Input data below:
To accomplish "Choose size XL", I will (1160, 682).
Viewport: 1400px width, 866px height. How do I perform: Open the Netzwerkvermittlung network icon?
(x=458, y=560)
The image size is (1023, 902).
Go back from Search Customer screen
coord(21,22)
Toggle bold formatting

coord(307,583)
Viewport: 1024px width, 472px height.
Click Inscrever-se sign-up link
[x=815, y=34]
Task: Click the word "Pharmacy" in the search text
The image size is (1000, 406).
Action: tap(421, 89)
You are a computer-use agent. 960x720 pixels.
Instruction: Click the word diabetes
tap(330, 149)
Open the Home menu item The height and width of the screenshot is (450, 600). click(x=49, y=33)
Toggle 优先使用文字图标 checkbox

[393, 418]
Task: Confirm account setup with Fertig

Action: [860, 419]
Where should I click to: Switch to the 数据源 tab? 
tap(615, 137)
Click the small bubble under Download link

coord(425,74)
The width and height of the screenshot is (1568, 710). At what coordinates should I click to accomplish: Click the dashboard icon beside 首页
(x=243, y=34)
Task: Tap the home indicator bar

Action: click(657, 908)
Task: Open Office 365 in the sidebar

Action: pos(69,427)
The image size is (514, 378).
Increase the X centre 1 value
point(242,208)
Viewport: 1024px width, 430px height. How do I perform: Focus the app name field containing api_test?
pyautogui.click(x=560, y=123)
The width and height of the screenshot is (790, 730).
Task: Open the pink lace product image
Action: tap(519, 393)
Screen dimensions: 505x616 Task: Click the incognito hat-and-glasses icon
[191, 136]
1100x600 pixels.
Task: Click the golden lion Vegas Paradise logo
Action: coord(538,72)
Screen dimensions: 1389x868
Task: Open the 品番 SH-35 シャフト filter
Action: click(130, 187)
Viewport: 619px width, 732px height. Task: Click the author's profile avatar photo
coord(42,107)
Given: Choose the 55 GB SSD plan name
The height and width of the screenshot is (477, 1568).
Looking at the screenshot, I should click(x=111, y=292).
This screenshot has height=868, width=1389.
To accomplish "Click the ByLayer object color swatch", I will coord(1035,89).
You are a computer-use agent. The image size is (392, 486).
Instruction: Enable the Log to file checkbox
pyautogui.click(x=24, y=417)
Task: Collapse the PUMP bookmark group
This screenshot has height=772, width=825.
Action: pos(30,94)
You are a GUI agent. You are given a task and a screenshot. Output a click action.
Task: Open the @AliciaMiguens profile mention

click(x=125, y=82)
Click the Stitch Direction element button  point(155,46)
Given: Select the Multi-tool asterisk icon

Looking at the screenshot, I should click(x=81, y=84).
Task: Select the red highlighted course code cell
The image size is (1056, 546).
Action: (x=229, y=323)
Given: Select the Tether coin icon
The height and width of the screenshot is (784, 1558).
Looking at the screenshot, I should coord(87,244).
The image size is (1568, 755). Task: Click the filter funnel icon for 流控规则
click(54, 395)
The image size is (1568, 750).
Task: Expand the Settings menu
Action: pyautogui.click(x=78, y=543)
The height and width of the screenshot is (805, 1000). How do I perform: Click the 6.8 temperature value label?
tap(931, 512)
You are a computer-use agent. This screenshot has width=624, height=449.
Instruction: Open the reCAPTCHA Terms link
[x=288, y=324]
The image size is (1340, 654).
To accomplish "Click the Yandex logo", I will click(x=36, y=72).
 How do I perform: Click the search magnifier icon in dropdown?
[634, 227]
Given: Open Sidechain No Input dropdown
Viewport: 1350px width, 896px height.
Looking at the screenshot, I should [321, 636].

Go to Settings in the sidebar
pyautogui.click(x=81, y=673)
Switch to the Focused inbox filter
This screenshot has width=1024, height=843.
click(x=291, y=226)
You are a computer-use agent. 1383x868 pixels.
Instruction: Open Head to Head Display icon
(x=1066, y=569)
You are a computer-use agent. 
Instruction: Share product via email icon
End of Input data.
▶ Exercise brief: Everything from the line containing "Given: Open Sidechain No Input dropdown" to the last line of the material above must be copied exactly, and only that.

▶ Task solution:
Given: Open Sidechain No Input dropdown
Viewport: 1350px width, 896px height.
Looking at the screenshot, I should [321, 636].

Go to Settings in the sidebar
pyautogui.click(x=81, y=673)
Switch to the Focused inbox filter
This screenshot has width=1024, height=843.
click(x=291, y=226)
You are a computer-use agent. 1383x868 pixels.
Instruction: Open Head to Head Display icon
(x=1066, y=569)
You are a computer-use agent. 
Instruction: Share product via email icon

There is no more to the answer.